In 1949, after 19 years in education and one year off, Ted shifted back to engineering and worked for the General Electric Co., first near where they lived in Sherborn and then again in Schenectady, N.Y.
Between 1949 and 1950 Bobbie, Ted and their younger children spent an entire year on Seven Gates Farm while the family considered future plans; son Eddie attended the Vineyard public schools.
After Ted retired in 1963, Bobbie and he built a beautiful house in Guanajuato, Mexico, where they lived for more than a decade, enjoying the warm climate and colorful culture. In 1971 they met Maharishi Mahesh Yogi and began a deep interest in his teachings. In 1985 they moved to Fairfield, Iowa, home of Maharishi University of Management, where they again enjoyed participating in an innovative academic community. Ted and, after him, Bobbie, served on the university board of trustees.
Bobbie was a creative and sympathetic spirit who injected humor and brightness into a conversation with the turn of a phrase.
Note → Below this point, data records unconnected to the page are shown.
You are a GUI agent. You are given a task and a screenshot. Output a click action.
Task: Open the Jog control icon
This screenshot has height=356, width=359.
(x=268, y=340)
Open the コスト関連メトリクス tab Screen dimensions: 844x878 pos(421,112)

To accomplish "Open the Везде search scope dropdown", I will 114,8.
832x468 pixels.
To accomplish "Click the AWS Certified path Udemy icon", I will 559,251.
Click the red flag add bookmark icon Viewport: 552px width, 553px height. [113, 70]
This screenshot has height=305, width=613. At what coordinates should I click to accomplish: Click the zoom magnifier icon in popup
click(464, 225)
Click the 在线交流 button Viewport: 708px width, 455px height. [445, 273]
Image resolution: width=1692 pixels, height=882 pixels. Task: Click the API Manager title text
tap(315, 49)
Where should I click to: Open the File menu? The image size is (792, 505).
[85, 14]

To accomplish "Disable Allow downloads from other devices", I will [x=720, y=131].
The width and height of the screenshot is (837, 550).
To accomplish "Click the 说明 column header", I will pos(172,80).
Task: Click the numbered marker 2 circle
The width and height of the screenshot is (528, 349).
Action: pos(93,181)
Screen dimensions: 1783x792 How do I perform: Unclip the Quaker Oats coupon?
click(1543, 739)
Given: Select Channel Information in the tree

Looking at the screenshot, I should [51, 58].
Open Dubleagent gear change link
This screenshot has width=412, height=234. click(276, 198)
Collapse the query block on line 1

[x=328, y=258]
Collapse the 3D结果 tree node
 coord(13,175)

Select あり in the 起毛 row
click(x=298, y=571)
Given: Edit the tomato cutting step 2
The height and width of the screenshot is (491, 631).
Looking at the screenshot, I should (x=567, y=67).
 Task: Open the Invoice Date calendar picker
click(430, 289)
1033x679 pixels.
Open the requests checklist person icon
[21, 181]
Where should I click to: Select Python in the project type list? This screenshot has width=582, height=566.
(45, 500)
A friend remarked, "She listens to what I say and attends to it as though she were wanting to help a flower bloom. After our conversations I always feel better about what I said, and also I feel better about myself." This ability made her an informal counselor for sensitive members of the academic communities she joined. She was a marvelous hostess and provided a warm welcome, attractive table and delicious feast to all who came her way.
She is survived by her daughter, Barbara Beate Dreier of Fairfield, Iowa; her son, Theodore Dreier Jr. of Belmont; her sister, Margot Loines Wilkie of New York city and Seven Gates Farm; four grandchildren; one great-granddaughter; four nieces; two nephews, and numerous grandnieces and grandnephews.
A memorial service was held in Fairfield, Iowa, on March 11.